What you need to do | For the data below, work out how many lines contain the word "from" and supply only that number.

Data supplied |
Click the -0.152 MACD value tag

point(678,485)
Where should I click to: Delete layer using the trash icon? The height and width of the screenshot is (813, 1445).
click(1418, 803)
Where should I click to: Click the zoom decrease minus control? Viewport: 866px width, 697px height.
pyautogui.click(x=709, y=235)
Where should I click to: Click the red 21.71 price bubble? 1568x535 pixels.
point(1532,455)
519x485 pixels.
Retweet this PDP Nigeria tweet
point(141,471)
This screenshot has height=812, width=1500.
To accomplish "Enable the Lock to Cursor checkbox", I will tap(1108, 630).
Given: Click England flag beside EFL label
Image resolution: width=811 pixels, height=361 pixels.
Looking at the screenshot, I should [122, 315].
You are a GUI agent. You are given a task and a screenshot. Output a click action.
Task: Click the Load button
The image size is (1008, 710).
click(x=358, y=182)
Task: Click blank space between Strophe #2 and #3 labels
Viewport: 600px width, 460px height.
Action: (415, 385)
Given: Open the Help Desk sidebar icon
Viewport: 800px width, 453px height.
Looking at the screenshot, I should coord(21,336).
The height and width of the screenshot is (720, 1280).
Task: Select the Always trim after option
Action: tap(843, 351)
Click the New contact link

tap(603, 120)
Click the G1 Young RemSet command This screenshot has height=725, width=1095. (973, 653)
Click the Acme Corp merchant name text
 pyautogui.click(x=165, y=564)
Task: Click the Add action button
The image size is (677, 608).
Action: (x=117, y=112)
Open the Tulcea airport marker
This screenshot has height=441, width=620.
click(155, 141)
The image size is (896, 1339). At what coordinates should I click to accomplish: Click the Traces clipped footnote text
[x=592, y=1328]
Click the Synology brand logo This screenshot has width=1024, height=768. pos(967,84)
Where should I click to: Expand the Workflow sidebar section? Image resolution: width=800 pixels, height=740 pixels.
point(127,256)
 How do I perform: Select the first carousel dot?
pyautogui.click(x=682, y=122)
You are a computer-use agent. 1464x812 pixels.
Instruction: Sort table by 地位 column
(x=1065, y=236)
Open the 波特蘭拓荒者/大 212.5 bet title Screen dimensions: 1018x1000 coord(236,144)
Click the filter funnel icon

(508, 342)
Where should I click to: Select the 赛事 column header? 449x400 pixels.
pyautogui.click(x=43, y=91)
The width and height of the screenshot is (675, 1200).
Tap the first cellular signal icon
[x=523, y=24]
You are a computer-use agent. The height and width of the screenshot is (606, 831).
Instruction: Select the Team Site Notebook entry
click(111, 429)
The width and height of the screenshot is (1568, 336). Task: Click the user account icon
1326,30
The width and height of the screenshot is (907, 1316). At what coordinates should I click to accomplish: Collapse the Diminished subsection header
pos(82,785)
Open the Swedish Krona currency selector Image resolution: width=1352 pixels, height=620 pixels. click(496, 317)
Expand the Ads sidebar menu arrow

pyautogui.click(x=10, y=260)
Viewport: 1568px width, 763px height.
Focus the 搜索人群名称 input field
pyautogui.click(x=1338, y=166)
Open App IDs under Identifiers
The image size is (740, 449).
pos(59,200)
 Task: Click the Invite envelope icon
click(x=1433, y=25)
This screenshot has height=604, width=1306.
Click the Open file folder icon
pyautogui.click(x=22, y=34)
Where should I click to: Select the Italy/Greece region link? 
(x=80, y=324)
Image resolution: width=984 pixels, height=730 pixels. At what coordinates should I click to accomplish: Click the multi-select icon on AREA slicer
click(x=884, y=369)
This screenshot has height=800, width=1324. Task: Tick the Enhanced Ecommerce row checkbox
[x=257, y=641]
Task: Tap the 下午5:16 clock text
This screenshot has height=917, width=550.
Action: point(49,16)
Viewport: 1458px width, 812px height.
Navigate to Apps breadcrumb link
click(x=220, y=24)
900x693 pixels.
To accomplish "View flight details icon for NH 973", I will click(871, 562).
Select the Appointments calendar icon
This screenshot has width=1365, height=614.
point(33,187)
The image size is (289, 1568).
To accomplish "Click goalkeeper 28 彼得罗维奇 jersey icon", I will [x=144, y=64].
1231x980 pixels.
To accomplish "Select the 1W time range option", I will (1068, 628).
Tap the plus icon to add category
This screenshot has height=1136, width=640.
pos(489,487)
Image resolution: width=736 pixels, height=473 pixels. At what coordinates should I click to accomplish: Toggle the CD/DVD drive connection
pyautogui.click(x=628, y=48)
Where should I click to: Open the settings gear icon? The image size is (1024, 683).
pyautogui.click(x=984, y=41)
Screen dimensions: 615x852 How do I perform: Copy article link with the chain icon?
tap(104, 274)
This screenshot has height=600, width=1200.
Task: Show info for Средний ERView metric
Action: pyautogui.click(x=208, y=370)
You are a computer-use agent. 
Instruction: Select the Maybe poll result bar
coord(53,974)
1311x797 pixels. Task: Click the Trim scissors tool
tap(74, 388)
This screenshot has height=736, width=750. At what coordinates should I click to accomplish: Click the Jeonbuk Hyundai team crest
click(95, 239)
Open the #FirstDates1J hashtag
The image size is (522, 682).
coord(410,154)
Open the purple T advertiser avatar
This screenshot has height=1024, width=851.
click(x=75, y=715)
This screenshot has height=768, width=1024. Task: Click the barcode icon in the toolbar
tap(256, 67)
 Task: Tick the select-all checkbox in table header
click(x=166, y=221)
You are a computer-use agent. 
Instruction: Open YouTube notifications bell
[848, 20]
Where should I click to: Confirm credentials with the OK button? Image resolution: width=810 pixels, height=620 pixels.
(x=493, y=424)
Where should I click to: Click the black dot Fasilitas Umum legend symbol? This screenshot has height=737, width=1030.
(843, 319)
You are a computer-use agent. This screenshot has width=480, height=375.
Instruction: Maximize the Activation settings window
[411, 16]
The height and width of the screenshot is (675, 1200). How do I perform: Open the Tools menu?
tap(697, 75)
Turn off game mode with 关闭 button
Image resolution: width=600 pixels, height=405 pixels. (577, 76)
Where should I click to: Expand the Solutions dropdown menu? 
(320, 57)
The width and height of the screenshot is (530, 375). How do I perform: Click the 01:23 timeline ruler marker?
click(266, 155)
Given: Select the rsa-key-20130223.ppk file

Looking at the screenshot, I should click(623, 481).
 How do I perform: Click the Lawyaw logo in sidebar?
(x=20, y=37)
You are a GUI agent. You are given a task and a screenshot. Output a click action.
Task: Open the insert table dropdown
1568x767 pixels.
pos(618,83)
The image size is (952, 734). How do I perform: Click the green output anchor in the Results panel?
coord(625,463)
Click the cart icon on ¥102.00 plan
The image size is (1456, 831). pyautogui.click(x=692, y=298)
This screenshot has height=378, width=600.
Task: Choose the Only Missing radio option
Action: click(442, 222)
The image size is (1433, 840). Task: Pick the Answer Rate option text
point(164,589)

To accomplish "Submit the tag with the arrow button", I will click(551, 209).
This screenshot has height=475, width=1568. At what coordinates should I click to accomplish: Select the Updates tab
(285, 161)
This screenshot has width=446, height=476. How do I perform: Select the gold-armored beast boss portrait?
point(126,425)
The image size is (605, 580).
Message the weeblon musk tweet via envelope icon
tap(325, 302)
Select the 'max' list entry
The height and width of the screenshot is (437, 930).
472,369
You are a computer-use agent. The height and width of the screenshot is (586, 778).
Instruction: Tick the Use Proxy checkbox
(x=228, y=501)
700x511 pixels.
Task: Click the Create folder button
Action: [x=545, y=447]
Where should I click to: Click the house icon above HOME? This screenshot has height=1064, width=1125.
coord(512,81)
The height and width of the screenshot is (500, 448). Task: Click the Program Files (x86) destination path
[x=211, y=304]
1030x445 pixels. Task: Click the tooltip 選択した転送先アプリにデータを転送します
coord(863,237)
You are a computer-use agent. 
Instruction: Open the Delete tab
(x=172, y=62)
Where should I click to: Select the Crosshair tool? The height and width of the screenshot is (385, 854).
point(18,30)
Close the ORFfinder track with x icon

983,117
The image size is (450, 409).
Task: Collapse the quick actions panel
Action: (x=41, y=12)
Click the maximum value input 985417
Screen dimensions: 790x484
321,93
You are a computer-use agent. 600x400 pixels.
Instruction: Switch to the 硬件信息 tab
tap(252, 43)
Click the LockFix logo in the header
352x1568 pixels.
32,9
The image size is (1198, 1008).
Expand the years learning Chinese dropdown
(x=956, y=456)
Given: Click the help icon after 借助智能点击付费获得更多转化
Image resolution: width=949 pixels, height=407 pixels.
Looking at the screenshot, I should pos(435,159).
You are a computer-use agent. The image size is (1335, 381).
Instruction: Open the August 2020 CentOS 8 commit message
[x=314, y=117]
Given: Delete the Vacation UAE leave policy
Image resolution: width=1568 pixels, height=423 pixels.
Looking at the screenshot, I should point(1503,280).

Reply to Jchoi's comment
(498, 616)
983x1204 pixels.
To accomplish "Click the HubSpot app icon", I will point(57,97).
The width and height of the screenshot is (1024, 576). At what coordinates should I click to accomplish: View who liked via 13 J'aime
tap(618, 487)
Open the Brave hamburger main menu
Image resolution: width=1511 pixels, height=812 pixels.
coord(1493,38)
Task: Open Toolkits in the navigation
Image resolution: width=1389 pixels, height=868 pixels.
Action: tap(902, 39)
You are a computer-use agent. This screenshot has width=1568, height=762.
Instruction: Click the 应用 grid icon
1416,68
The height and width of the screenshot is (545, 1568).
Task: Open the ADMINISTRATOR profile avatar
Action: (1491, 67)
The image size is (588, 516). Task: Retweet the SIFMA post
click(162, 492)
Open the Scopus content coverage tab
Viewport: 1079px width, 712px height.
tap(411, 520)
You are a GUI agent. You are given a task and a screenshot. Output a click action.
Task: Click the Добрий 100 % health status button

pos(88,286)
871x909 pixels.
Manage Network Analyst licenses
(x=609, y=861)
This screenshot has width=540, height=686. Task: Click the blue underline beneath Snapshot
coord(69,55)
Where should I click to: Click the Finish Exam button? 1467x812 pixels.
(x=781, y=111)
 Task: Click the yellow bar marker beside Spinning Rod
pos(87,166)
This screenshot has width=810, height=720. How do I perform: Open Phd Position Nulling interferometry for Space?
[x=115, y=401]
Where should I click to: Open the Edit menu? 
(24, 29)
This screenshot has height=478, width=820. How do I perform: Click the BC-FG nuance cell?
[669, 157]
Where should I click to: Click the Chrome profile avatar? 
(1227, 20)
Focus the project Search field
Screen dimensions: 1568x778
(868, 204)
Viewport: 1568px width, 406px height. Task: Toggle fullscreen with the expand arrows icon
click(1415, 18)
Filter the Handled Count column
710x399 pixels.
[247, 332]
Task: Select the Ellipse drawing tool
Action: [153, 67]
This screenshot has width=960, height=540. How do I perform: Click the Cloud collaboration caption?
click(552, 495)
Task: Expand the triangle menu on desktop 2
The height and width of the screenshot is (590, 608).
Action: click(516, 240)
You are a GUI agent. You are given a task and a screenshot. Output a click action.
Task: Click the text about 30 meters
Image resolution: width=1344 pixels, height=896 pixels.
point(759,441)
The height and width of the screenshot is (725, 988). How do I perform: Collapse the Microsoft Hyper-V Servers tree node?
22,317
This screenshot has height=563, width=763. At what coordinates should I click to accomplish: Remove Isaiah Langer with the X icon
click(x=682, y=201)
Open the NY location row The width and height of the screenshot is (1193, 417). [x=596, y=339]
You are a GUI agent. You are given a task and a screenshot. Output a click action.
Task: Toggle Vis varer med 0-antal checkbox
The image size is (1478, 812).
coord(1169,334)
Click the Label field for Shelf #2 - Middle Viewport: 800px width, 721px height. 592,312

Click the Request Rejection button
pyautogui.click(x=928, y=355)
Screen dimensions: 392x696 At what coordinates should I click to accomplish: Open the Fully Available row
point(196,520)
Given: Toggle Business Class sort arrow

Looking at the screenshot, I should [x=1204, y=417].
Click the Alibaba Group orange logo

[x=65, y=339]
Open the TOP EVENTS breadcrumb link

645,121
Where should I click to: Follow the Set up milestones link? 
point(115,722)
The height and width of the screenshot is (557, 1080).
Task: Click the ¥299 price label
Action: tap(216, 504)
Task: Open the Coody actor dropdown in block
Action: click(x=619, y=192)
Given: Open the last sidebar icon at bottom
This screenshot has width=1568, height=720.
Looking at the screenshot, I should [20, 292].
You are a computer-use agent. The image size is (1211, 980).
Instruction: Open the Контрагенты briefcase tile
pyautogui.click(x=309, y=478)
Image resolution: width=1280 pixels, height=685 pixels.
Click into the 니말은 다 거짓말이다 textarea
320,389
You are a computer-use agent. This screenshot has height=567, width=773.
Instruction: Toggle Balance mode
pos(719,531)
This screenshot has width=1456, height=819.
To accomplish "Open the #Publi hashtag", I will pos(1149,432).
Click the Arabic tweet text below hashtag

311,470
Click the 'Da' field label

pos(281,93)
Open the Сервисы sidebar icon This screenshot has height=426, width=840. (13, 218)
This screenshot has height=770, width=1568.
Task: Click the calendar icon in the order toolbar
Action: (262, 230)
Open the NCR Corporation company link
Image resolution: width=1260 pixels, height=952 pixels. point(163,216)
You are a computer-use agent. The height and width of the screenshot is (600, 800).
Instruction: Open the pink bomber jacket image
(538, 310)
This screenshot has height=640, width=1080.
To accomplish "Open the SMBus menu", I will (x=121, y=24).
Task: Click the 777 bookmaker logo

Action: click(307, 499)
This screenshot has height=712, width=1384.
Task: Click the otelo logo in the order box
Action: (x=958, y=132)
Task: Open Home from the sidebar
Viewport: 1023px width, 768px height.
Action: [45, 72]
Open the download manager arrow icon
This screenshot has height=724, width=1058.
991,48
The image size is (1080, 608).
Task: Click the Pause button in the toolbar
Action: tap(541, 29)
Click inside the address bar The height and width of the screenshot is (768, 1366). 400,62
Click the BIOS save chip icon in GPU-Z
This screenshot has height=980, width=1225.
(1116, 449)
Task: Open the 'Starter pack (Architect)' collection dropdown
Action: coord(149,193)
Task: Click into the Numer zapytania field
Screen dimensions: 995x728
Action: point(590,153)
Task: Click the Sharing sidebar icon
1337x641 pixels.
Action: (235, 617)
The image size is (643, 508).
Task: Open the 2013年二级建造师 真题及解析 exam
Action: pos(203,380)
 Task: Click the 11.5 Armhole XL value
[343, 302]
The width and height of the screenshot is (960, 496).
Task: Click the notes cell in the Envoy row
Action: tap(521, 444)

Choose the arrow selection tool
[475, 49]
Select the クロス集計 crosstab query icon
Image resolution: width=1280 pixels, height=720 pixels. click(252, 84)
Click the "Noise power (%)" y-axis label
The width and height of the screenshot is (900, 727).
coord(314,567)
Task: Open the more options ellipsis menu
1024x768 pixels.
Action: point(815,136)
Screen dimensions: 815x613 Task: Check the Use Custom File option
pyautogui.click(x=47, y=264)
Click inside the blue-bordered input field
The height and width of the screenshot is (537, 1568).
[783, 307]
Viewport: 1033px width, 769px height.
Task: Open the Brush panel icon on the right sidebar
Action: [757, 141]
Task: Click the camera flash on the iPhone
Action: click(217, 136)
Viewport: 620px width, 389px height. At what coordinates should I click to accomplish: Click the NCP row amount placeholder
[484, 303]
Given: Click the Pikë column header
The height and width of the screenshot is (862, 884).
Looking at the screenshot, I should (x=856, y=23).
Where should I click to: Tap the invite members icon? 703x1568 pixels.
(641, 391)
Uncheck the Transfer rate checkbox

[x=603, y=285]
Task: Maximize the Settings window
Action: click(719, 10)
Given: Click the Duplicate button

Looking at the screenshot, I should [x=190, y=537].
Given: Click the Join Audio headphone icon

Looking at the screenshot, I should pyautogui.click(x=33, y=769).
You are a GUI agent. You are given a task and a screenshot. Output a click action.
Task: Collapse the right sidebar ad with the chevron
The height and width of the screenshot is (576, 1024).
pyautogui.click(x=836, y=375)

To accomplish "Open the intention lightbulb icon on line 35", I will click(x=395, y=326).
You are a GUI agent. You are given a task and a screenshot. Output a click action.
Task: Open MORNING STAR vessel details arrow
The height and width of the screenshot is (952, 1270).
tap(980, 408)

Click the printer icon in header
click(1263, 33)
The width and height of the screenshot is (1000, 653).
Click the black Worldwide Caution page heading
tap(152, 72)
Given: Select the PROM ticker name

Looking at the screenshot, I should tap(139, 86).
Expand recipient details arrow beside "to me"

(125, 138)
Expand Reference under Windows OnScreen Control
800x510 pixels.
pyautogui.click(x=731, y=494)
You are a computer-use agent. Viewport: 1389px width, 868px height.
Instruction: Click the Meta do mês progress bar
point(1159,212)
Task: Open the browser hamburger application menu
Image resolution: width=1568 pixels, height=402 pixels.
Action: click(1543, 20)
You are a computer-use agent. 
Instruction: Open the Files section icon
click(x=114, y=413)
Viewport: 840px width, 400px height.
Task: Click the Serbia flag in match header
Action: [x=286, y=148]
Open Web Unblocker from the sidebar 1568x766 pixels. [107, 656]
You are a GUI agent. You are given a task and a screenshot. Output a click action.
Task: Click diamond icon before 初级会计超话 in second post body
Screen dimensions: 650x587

Answer area | 2